C++ Logo


Advanced search

Re: [SG16] Stability of lexing for a fixed C++ version when combined with updates to UCS

From: Corentin Jabot <corentinjabot_at_[hidden]>
Date: Wed, 30 Sep 2020 00:28:23 +0200
On Wed, 30 Sep 2020 at 00:00, Hubert Tong via SG16 <sg16_at_[hidden]>

> In general, lexing stability is not guaranteed for C++. For example, we
> added <=>.
> This means that the following program changes in behaviour between C++17
> and C++20:
> template <auto> int foo(...);
> template <typename T>
> auto bar(T &t) -> char (*)[0 ? sizeof(foo<&T::operator<=> != nullptr >
> (t)) : 42];
> template <typename T>
> void bar(const T &t);
> struct A {
> bool operator<=(const A &);
> friend decltype(nullptr) operator>(decltype(nullptr), const A &);
> } a;
> int main(void) { bar(a); }
> This was, however, a change made by the C++ committee and not by an
> external group.
> I am concerned if syntactically significant properties of characters may
> change between versions of UCS.
> The example that comes to mind is the possibility of a line separator
> character being added to UCS that would change where a C++-style //
> comment ends.

I think the intent at this point is that the set of line breaking unicode
code point sequences after phase 1 should be explicitly listed by the
wording, this is a small list which has not changed in the 90s afaict.
So even if new characters of the sort were to be introduced in unicode, it
would not impact C++ without us noticing.

The only thing that is currently fully handled by unicode is what is
considered an identifier (as of P1945).

Which is not an issue as the property is stable.
Non identifiers can become identifiers, not the other way around.
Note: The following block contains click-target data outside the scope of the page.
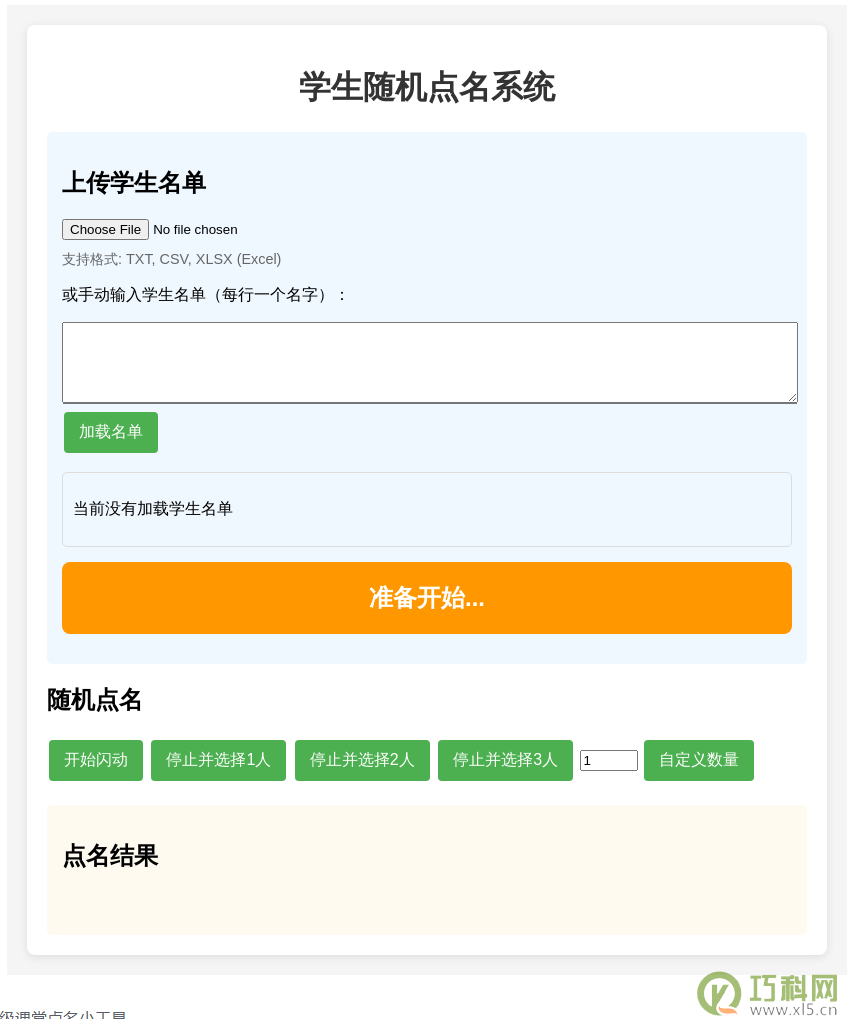854x1019 pixels.
Task: Click the textarea resize handle corner
Action: pos(792,398)
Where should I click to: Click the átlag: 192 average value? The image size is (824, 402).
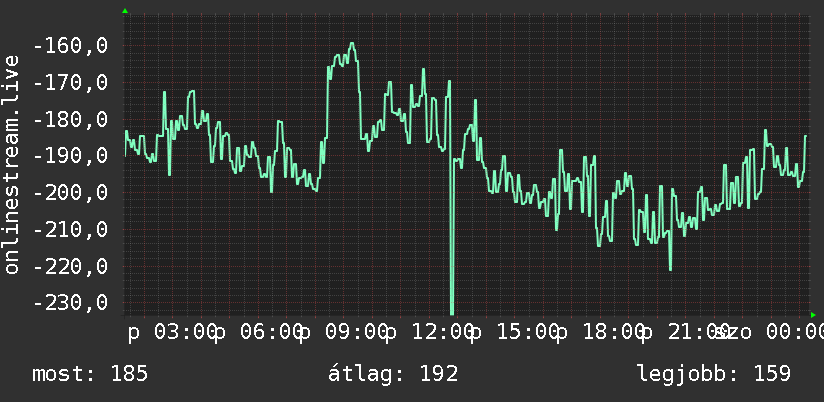coord(393,374)
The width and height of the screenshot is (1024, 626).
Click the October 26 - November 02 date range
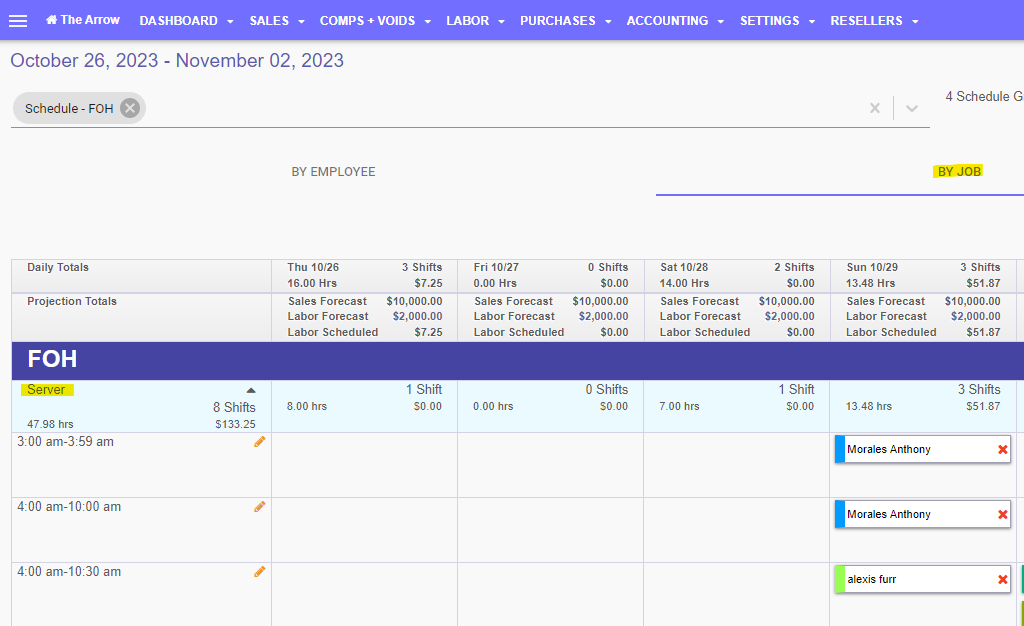click(176, 60)
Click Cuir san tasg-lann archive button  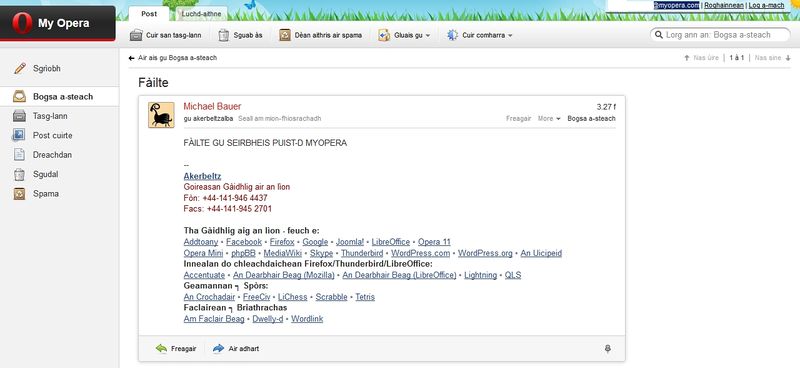tap(165, 35)
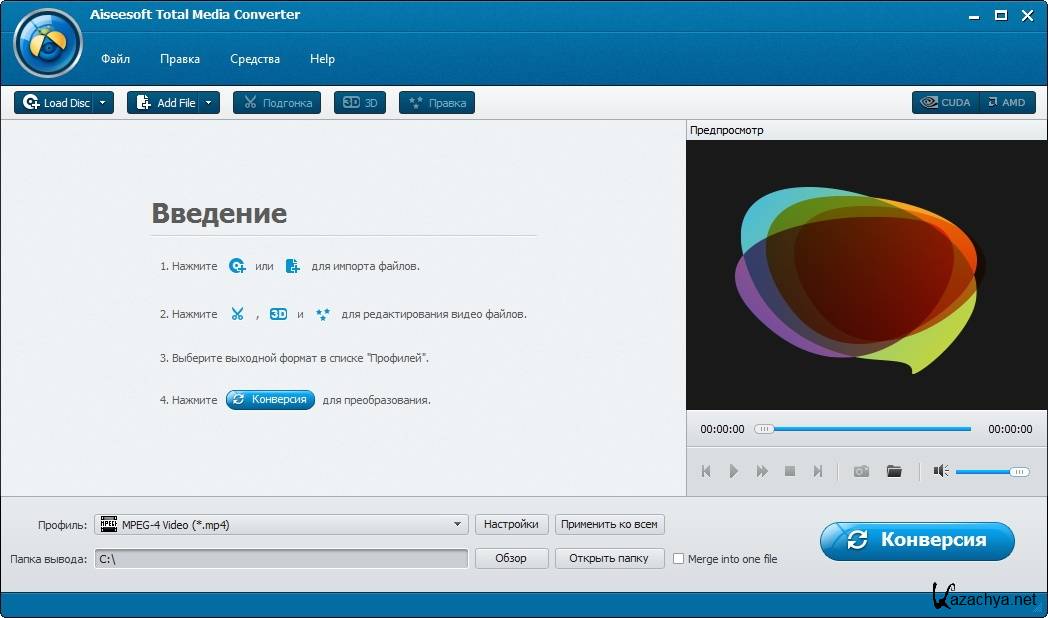This screenshot has width=1048, height=618.
Task: Toggle NVIDIA CUDA acceleration
Action: [x=945, y=103]
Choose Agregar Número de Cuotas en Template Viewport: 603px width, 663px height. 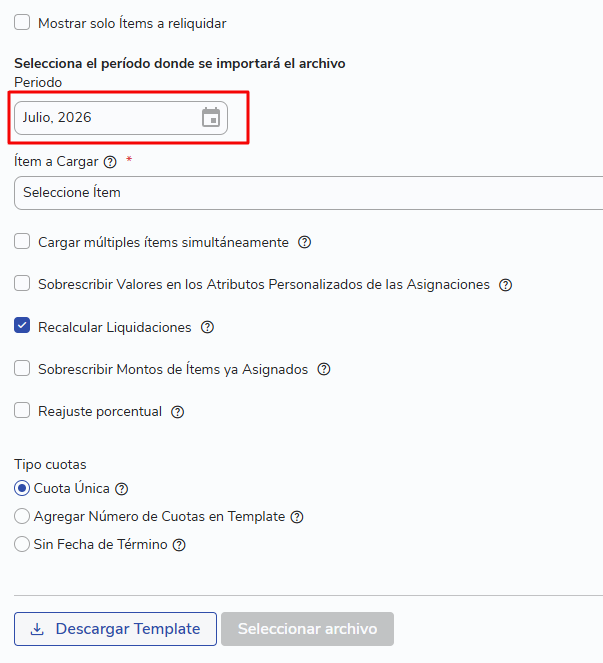[22, 516]
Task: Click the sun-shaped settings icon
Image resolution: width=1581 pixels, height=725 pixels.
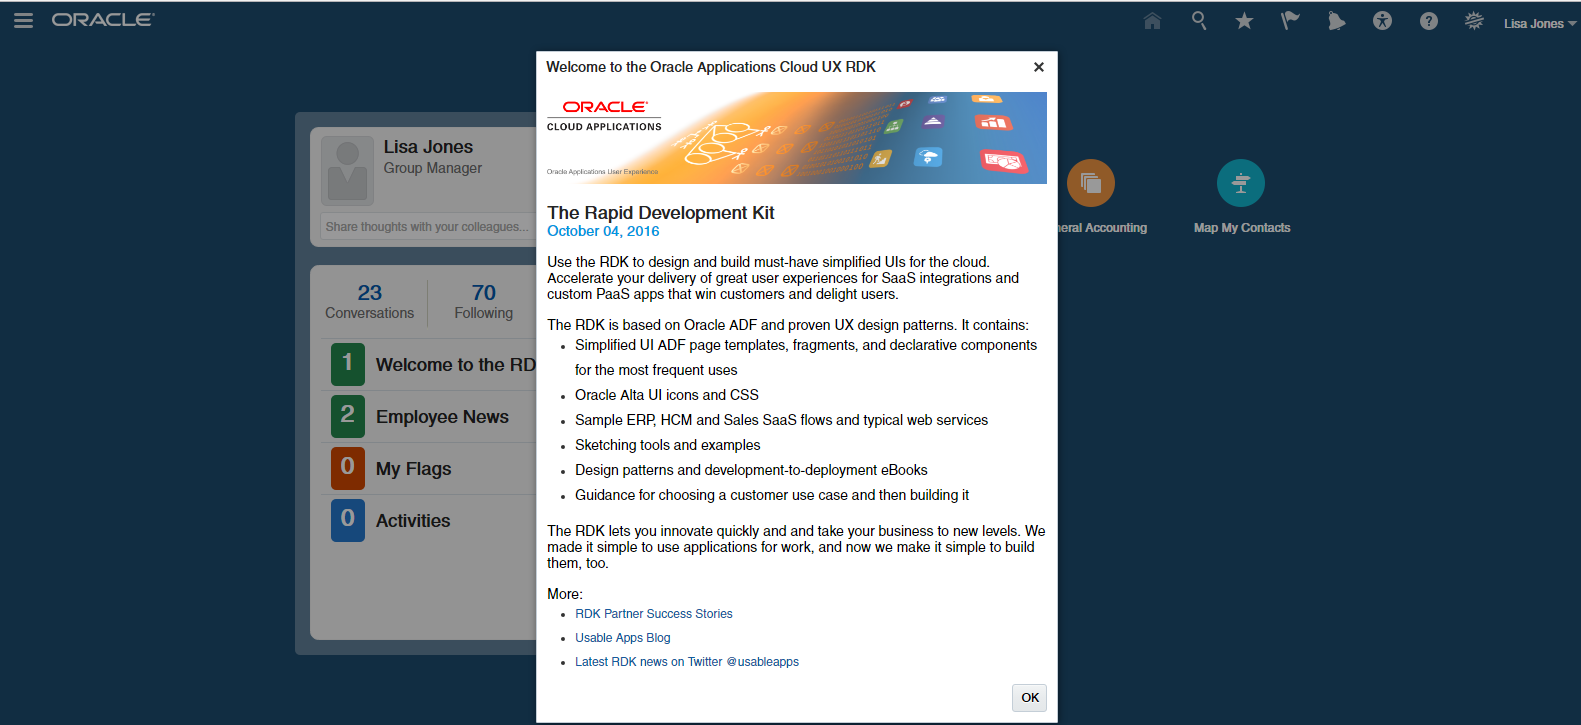Action: (1474, 21)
So a
program which might compile with a compiler with a unicode 13 database
might not compile with one with a unicode 11 database for example, which
is a reasonable limitation.

In places where the lexing does not look at properties (aka everything
except identifiers as everything else is listed explicitly) whether a code
point is assigned or not is not meaningful to the semantic of the program.

However, by definition:

- In phase 1, a source character cannot be mapped to an unassigned code
point in a non-hostile implementation
- In phase 5, non assigned code points cannot be represented in the
execution (or wide execution) encodings if that execution encoding does not
encode unicode code points.

Does that make sense ?

> Perhaps this is motivation to ban source code with unassigned characters
> outside of string and character literals.
> Maybe I'm just late to the party?
> -- HT
> --
> SG16 mailing list
> SG16_at_[hidden]
> https://lists.isocpp.org/mailman/listinfo.cgi/sg16

Received on 2020-09-29 17:28:37